# Factory codes



## Jrfoxx2 (May 30, 2019)

Do you feel that the particular factory a cigar was rolled in makes a real difference?

I have never really paid attention to the factory codes on anything I have ever smoked. 

Sent from my SM-G930V using Tapatalk


----------



## Bird-Dog (Oct 16, 2009)

It does. The main factory for any given marca is overwhelmingly preferred, but even some provincial factories are better than others. The problem is, it's gotten harder and harder to decipher which is which. Five years ago I could tell you the codes for most of the big factories. But I'm having a tough time even guessing anymore.


----------



## Jrfoxx2 (May 30, 2019)

I kinda suspected that it did make a difference or at least many people believe it does. 

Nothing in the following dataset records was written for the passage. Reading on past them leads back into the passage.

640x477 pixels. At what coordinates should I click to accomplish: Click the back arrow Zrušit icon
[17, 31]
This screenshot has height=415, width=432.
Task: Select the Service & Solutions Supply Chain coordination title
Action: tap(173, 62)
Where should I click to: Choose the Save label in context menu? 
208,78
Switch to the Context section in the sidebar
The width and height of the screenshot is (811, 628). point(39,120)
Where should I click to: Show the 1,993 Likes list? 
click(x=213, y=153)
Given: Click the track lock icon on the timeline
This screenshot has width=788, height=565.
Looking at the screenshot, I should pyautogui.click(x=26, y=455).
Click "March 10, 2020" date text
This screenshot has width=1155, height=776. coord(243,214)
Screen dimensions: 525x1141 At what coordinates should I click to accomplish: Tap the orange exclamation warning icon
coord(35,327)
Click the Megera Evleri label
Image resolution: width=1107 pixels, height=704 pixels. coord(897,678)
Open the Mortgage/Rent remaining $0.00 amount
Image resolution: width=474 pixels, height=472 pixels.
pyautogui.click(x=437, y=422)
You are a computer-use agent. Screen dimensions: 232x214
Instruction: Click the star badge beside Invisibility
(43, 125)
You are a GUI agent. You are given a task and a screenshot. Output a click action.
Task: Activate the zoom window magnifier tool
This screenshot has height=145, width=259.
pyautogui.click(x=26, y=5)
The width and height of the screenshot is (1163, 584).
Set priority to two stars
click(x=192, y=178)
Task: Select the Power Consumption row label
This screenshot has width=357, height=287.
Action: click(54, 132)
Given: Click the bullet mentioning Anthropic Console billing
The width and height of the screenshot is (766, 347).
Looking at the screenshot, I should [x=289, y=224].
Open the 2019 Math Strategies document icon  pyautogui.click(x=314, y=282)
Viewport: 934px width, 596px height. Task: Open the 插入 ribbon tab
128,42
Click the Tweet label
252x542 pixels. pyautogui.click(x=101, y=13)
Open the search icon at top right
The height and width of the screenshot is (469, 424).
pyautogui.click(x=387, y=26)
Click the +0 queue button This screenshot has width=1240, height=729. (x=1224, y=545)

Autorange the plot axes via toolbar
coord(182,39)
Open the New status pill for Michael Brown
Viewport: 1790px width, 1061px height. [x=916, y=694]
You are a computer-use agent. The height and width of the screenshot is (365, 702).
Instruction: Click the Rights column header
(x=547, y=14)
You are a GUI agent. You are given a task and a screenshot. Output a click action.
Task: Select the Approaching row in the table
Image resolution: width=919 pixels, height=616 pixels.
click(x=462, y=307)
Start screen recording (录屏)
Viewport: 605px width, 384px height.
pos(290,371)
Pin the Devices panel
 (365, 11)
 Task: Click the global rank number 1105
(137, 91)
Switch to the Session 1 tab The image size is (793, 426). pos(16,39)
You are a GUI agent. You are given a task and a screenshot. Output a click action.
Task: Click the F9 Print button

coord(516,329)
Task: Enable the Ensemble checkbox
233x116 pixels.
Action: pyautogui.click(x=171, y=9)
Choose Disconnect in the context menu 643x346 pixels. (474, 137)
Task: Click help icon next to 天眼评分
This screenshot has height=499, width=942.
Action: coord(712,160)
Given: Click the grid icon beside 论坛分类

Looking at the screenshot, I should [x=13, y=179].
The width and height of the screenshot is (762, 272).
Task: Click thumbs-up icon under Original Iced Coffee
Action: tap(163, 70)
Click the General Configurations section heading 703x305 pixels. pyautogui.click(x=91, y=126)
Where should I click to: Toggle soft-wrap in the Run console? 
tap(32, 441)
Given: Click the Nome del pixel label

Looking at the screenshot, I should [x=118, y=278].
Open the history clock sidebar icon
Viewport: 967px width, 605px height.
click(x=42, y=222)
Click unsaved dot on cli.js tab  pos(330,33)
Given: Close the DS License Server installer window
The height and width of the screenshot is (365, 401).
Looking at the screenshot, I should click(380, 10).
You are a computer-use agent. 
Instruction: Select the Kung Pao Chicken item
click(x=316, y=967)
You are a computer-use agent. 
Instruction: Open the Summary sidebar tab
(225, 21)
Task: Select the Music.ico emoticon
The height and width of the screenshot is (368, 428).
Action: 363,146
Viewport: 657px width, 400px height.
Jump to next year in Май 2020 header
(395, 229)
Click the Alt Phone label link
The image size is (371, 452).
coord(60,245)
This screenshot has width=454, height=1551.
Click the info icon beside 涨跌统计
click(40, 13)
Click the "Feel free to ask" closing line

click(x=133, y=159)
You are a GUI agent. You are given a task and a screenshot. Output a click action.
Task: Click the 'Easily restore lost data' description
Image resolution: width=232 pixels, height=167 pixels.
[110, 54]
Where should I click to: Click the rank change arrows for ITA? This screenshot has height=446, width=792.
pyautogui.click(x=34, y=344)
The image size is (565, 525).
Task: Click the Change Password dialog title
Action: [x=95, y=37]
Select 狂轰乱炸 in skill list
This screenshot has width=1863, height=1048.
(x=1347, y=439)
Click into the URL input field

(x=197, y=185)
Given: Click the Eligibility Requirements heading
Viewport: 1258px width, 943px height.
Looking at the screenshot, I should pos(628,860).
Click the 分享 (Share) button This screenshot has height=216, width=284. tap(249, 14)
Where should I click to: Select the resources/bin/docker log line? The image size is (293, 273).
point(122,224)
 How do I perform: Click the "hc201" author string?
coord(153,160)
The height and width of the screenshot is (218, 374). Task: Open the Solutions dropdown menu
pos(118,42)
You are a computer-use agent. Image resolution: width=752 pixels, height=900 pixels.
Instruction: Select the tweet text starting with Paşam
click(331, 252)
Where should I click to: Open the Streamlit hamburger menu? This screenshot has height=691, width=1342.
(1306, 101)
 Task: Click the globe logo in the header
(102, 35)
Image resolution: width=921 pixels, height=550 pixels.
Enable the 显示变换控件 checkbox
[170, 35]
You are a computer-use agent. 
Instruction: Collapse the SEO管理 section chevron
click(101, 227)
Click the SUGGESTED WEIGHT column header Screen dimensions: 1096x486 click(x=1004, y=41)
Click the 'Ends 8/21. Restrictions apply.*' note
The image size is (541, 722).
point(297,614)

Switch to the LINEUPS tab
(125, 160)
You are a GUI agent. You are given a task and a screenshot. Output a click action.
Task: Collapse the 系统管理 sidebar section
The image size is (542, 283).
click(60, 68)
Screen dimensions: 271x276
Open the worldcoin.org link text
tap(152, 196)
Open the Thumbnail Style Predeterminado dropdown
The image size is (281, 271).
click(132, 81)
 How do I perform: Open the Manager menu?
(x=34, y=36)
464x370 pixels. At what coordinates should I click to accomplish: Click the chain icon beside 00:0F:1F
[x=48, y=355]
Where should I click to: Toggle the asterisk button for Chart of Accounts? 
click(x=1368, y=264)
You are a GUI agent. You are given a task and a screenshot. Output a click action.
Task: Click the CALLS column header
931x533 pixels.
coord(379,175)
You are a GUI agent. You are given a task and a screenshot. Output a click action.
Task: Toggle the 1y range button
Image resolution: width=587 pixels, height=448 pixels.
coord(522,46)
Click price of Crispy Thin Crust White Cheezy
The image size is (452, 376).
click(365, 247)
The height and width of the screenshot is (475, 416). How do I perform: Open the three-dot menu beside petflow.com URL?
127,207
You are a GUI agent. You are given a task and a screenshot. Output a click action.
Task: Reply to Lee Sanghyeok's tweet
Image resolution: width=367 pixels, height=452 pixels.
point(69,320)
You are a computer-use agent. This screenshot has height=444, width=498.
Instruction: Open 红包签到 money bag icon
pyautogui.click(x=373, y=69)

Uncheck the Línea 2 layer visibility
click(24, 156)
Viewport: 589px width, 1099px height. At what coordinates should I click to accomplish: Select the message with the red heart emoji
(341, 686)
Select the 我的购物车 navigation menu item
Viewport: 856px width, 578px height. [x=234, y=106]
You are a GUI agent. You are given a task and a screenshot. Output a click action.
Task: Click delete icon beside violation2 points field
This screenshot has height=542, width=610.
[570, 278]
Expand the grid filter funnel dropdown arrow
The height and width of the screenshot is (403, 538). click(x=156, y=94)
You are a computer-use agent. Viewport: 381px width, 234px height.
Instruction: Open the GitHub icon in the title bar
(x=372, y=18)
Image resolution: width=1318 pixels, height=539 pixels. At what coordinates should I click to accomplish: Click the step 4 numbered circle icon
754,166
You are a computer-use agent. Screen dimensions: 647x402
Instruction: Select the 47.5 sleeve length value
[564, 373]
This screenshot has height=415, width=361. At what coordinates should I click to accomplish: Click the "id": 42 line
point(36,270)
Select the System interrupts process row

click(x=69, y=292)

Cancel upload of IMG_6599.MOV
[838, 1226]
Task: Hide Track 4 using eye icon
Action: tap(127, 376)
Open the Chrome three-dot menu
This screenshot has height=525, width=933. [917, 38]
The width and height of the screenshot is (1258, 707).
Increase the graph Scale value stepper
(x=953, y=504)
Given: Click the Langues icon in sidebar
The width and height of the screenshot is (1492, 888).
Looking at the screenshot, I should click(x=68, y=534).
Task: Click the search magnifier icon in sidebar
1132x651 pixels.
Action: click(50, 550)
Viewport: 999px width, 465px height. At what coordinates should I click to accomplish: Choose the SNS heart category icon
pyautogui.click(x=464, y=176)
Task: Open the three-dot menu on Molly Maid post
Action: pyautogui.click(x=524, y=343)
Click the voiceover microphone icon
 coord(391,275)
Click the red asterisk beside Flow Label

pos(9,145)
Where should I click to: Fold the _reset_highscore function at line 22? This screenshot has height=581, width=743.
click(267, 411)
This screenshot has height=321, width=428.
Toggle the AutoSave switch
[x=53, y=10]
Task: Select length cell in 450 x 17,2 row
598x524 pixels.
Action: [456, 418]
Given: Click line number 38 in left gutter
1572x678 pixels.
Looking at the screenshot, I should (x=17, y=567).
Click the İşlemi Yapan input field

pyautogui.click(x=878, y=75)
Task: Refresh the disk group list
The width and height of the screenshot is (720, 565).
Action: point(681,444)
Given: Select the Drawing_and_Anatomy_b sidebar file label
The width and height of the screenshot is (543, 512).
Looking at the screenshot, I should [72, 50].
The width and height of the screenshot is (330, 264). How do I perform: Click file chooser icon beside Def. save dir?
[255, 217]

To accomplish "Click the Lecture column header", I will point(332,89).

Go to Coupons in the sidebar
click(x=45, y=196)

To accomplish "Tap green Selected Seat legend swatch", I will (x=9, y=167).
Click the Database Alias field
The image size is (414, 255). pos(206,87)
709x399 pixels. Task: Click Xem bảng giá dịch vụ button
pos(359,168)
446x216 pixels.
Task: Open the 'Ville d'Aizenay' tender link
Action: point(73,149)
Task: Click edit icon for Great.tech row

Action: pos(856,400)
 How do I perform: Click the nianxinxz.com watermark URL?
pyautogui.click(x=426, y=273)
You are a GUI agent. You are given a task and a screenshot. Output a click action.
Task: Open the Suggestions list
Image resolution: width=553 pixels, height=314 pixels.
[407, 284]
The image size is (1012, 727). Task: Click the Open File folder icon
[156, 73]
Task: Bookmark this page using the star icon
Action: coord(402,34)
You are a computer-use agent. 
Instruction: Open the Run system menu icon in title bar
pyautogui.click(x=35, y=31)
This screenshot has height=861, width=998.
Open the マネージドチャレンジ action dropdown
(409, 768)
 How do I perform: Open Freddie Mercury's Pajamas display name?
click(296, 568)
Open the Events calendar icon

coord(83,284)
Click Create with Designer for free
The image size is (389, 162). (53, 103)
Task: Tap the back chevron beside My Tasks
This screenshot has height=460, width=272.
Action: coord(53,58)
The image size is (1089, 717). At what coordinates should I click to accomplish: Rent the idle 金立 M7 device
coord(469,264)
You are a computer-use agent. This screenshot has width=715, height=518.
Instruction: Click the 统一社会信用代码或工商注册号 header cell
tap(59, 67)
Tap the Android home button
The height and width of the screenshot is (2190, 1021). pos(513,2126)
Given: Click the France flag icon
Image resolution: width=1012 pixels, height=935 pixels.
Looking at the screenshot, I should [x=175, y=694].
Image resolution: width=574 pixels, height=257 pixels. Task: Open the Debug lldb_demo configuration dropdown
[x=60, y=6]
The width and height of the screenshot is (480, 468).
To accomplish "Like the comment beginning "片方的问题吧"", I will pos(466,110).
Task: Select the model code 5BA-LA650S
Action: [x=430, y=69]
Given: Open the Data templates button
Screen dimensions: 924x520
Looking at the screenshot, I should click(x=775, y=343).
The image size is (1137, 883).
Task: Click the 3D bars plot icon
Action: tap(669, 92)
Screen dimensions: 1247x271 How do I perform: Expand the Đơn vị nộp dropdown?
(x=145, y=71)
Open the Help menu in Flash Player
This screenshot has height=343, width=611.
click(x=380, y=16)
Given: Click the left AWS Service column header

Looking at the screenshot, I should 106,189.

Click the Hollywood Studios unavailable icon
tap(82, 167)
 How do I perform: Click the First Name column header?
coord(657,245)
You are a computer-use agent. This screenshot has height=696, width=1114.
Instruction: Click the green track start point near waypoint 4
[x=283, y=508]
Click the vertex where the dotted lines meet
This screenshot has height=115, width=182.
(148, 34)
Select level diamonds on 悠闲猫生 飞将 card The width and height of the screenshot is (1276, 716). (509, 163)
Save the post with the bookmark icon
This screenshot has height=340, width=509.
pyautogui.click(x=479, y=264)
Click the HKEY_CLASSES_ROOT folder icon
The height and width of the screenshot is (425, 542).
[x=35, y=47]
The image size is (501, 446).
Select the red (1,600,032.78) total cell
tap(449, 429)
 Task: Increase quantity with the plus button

I will have to start noting the factory codes in my inventory app and start paying attention to them and see if I notice a difference 

Sent from my SM-G930V using Tapatalk

Sent from my SM-G930V using Tapatalk


----------



## TonyBrooklyn (Jan 28, 2010)

@Jrfoxx2 Codes mean nothing in the traditional sense.
Any long time Cuban Cigar aficionado will tell you this.
They are randomly generated.
The same codes does not equate to the same product.
Follow the threads i have an example for you right here.
There are several others from purchases that have been posted here.
Two boxes of shorts about a year ago if memory serves me correctly.
Look at the sizes color box codes etc.
Codes identical two totally different cigars.
Even taste wise the lighter wrappers awesome.
There was a box of H Upmann half coronas and a few others i can't remember now that also .
Had identical codes years etc and were totally different experiences.
So what's the use of codes. Things that make you go Hmmmmmmm!


----------



## CgarDann (Aug 4, 2019)

From my experience. When it’s afresh cigar Tony’s answer is correct box codes are mostly just numbers. When it comes to aged ones box codes do matter as people tend to notice that certain box codes are smoking better, have more consistency among the cigars The problem is then you have to look mostly to the secondary markets to find a particular box code as most retailers would already be sold out of that inventory. 

Just as a side note. I saw that you liked an aged stick that you smoked recently. I also noticed that you buy a few at a time vs a box. 2019 and 2020 have been really good years for Cubans. So my advice is if the budget allows buy some singles of your favorites and put them to age for a few years ( what you will buy now will probably be 19 or 20 releases) you will be rewarded when you smoke them later 


Sent from my iPhone using Tapatalk


----------



## Jrfoxx2 (May 30, 2019)

TonyBrooklyn said:


> @Jrfoxx2 Codes mean nothing in the traditional sense.
> 
> Any long time Cuban Cigar aficionado will tell you this.
> 
> ...


Yeah, did some Googling and read that now the codes can change every month according to thecubancigarwebsite.com, which is a reputable source for cc information as far as I know.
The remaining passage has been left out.